A new alert issued by ESET to NFT investors indicates that the non-fungible tokens are for speculation only. This would be just one of the risks people could take when getting involved with the new class of digital assets. Since 2021, the blockchain registered collectibles market has moved billions of dollars. Considered promising by novice investors, the truth may be completely opposite according to the new survey by the cybersecurity company. The situation is even more worrying in Brazil, considering that this country has the second largest number of investors associated with this technology.
ESET issues risk warning on NFT speculation
In a new study by ESET and shared with the livecoins, the company claims that the current NFTs market can lead investors into several pitfalls. Among the risks found by the company’s data collection, threats such as phishing attacks, pump and dump schemes and the cost of blockchain transactions were some of the problems. According to Jake Moore, ESET’s Global Security Advisor, NFTs are speculation without any real evidence.
“Advocates and early investors claim that the NFT markets have created the framework for a new digital economy and there are many people excited about the future of this technology. The fear of missing something that some feel is high, and this is obvious when we see low resolution images of the apes from the Bored Ape series, memes or even NFT that land in the metaverse and can cost thousands of dollars.
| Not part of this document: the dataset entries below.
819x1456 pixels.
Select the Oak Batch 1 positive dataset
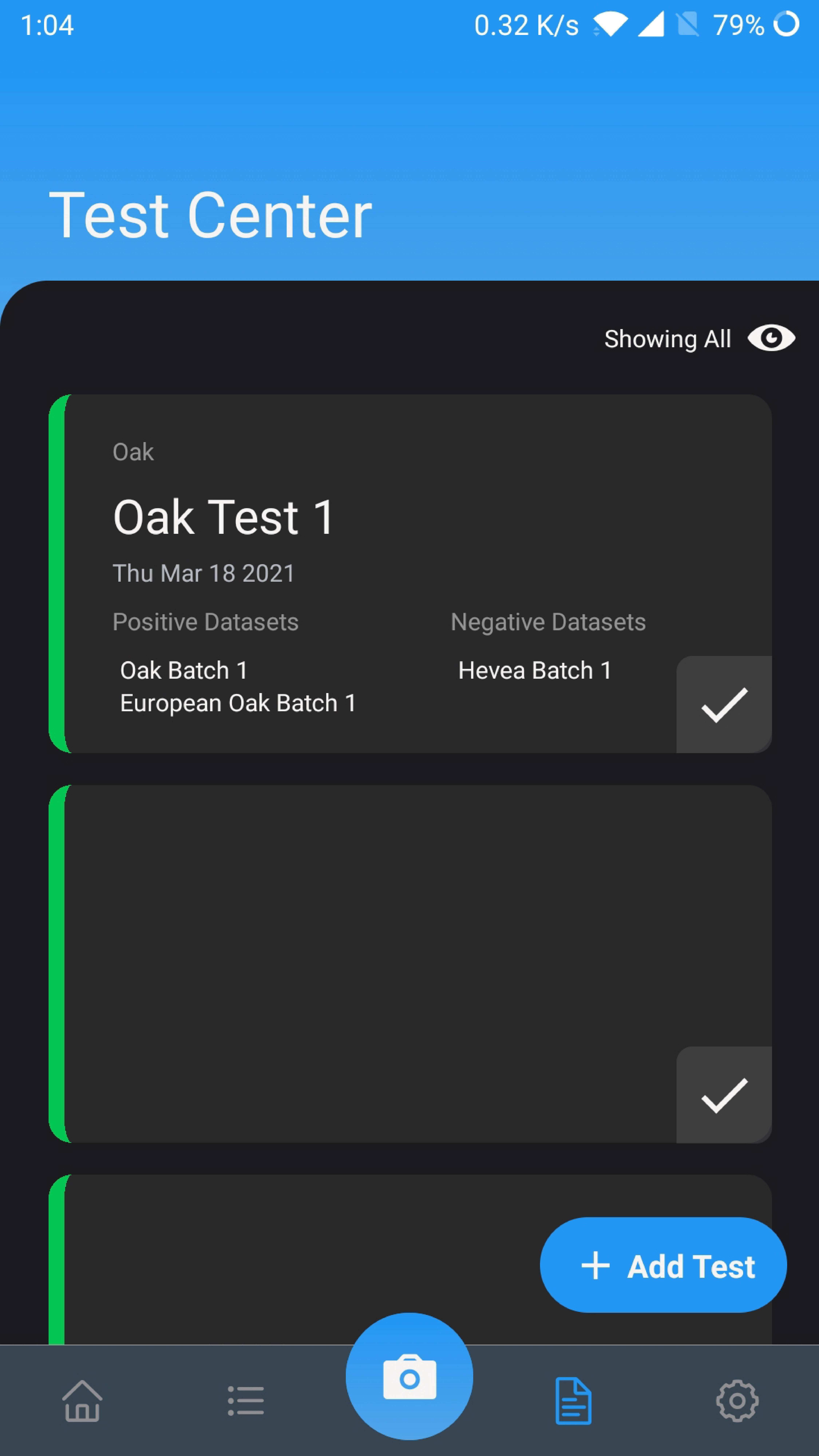point(184,670)
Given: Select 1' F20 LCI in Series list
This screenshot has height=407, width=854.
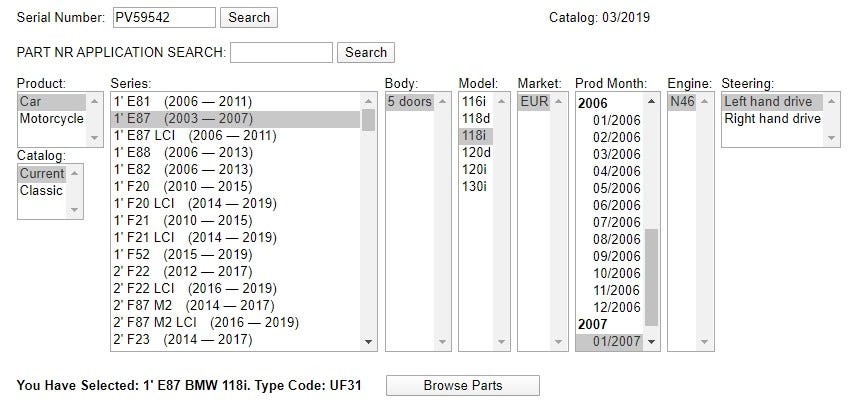Looking at the screenshot, I should click(194, 204).
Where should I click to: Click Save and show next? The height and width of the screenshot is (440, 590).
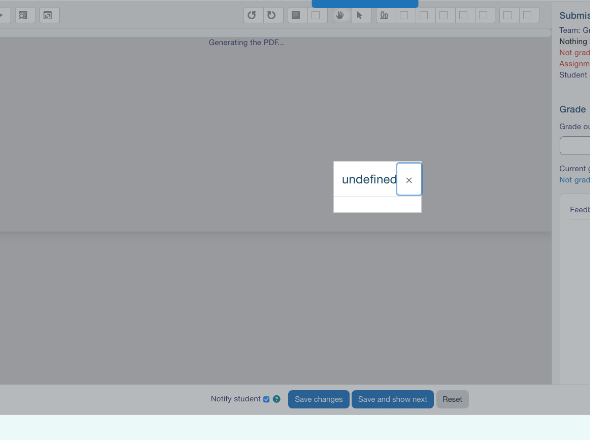click(x=392, y=399)
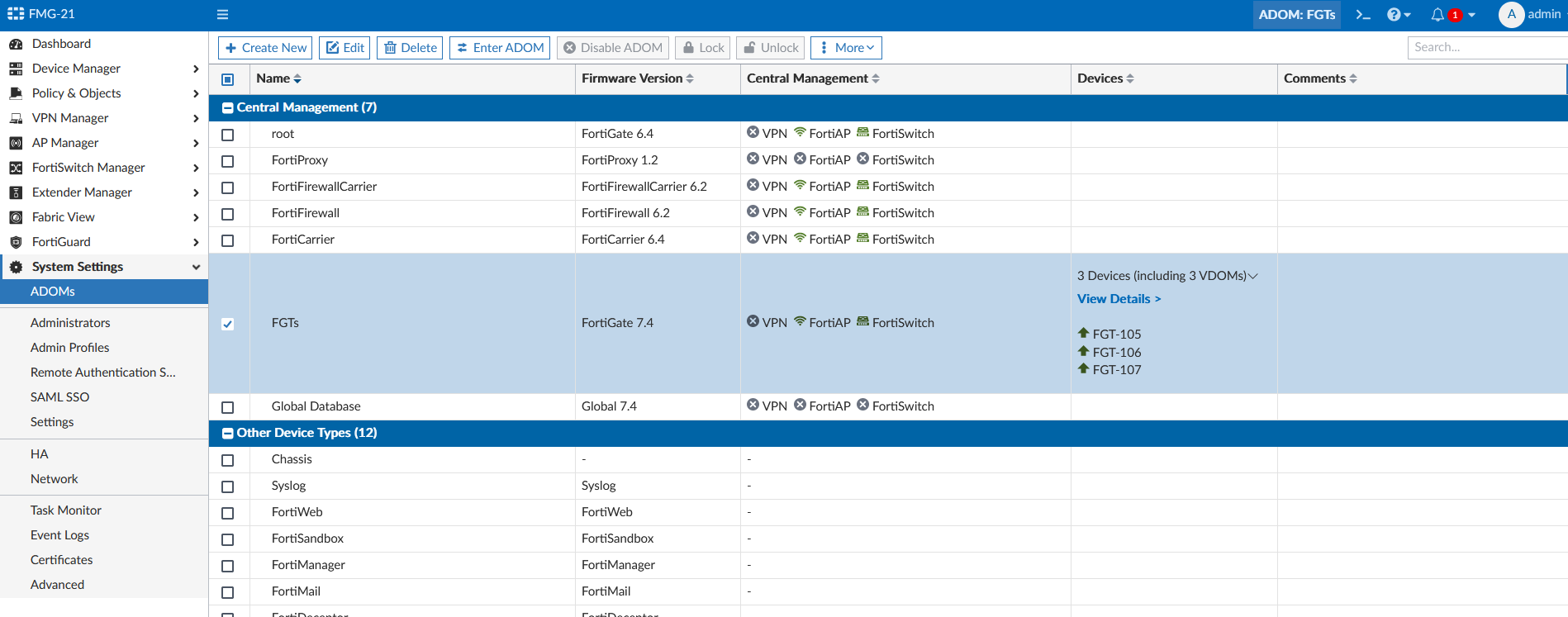Open the View Details link

point(1119,299)
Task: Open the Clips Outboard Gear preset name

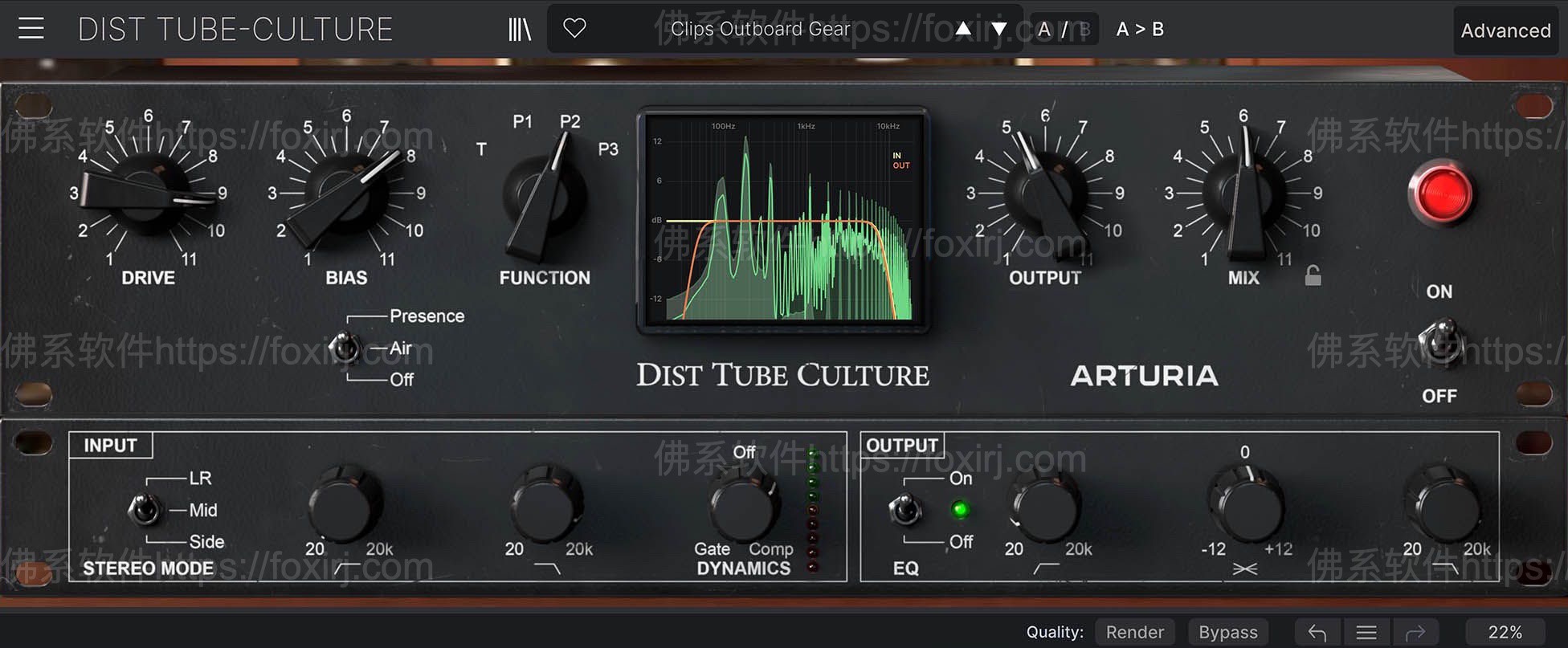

We are potentially in an evolution and there is always money to be made in this scenario. But NFTs are speculation, or even just a guess with no real evidence. The important thing is to be careful and stay protected while enjoying technological innovations.”
How to protect yourself from risks with NFTs?
Even considering NFTs a high-risk market, executive Jake Moore does not rule out the possibility that in the future art will migrate to NFTs, which give artists more control over their works, as well as fairer pricing. If NFTs then aren’t just speculation and high risk, the company warns that investors should have at least five points of attention when getting involved with these collectibles, which are:
Make sure that the private keys or seed phrases to access cryptocurrencies remain in a really safe place; never share them with anyone.
If you receive a direct message from someone claiming to be a founder, celebrity or influencer, please do not reply or click on links they may share. Unfortunately, that’s how scams are.
If you still want to buy an NFT, do your research to make sure you buy the item from a verified account. It’s not a bad idea to look for the blue mark next to the artist’s profile on the NFT marketplace, although it is by no means a guarantee of the account’s legitimacy.
If you buy an NFT, also try to take possession of the tangible or digital asset (in the form of a JPEG, MP3 or PDF file) directly. This isn’t always possible, but it helps to trust that what you’re buying is genuine. New moves are appearing in the NFT scene all the time.
The best way to avoid new and existing types of scams is to stay informed and investigate.